There seemed no end to the bubble of expectations. Until 2001. The new millennia arrived on schedule and challenged old thinking. Although the world of possibility was still very much alive, the global community became much more real. The 9/11 terrorist attacks that year changed everything. America awoke on September 12, 2001 a different nation.

Introspection flooded the national consciousness. Who were we? Who attacked us? Why? What had we done to provoke such a vile attack? Were we vulnerable to more attacks?

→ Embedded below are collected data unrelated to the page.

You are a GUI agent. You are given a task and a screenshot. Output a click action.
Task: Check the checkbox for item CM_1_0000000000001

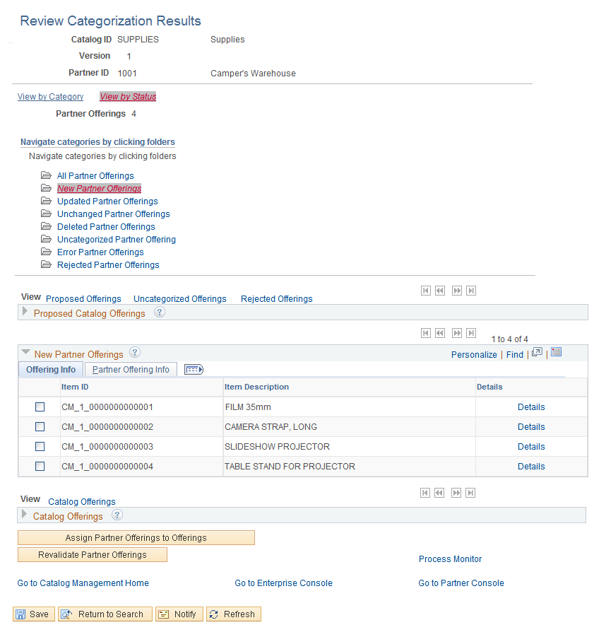pyautogui.click(x=40, y=407)
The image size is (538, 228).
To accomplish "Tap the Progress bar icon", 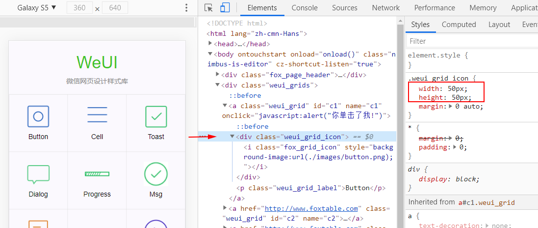I will coord(97,174).
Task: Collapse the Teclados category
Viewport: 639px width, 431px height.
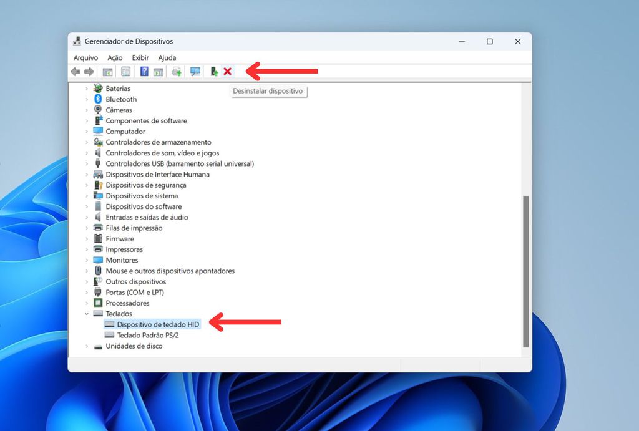Action: pos(87,314)
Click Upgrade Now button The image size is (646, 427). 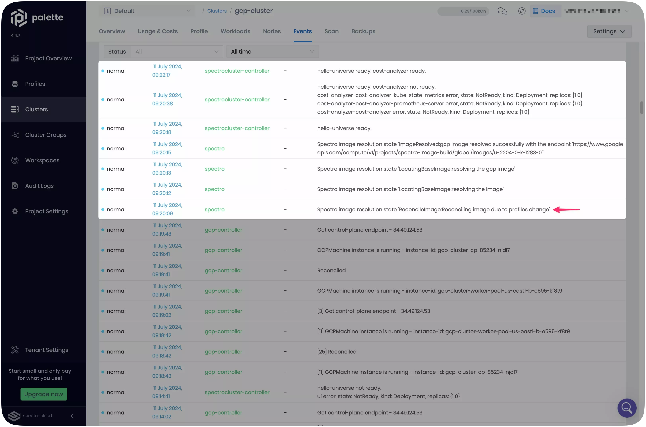43,394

And the truth was that America had become numb to its own cost to the world. Our standard of living was ridiculously out of step with that of the rest of the world. We were wasteful, domineering in attitude and expectation, and users of economic systems throughout the world. Oh, we thought this was our making and doing. But we did not build, manufacture or invent all the goodies in the world. Other nation’s provided much of the raw materials, labor and intelligence to make American wants possible.

I’m speaking here of consumer wants, individuals seeking to satisfy an inner hunger for consuming things and services. Increasingly, we consumers were demanding much more than what we manufactured in our own country. We relied on the world markets to satisfy our needs and wants. And wants is the operable term, here.

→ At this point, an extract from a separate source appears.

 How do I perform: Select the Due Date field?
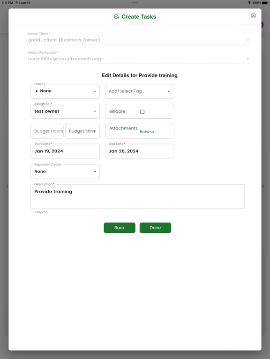pos(140,151)
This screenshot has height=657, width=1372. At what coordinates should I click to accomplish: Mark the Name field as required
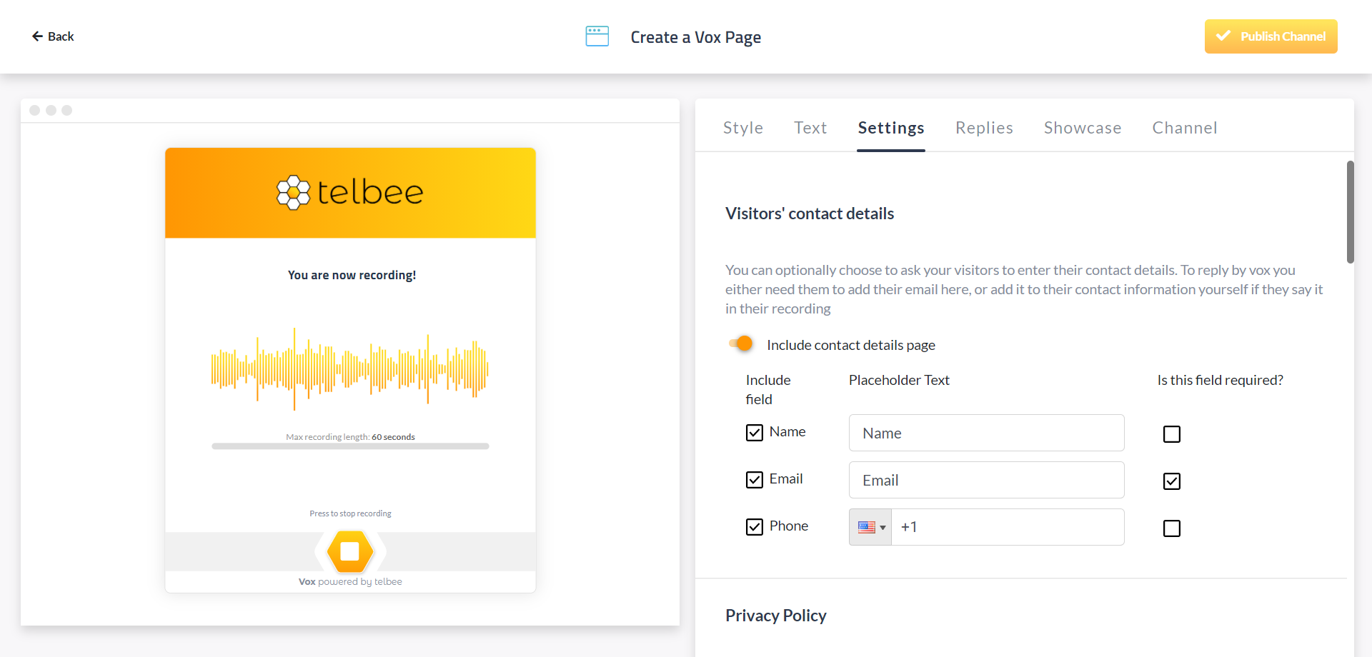(x=1172, y=434)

As American standards of living soared, they fell in many places elsewhere globally. Forests were despoiled, soils were mined voraciously for minerals and raw materials, and air and water pollution grew in places already unhealthy for local inhabitants. Industrial plundering might be a useful term here.

By 2009 the American economy was in deep trouble and unsustainable. Its plight infected the global economy in a huge swath that destroyed national economies world wide. Along with sagging production, incomes and standards of living came the awareness of sizable government overhead costs that were no longer sustainable.

Economic imbalance was everywhere. Disequilibrium is the term in economics. Supply and demand were grossly out of whack with one another, so too manufacturing, services, markets and expectations. Nothing seemed to be in balance.

Job markets were thrown into a tizzy. Housing markets collapsed. Financial markets followed suit quickly in step with the mortgage market meltdown. In 2015 we are still recovering from this horrendous mess. And lives have been affected.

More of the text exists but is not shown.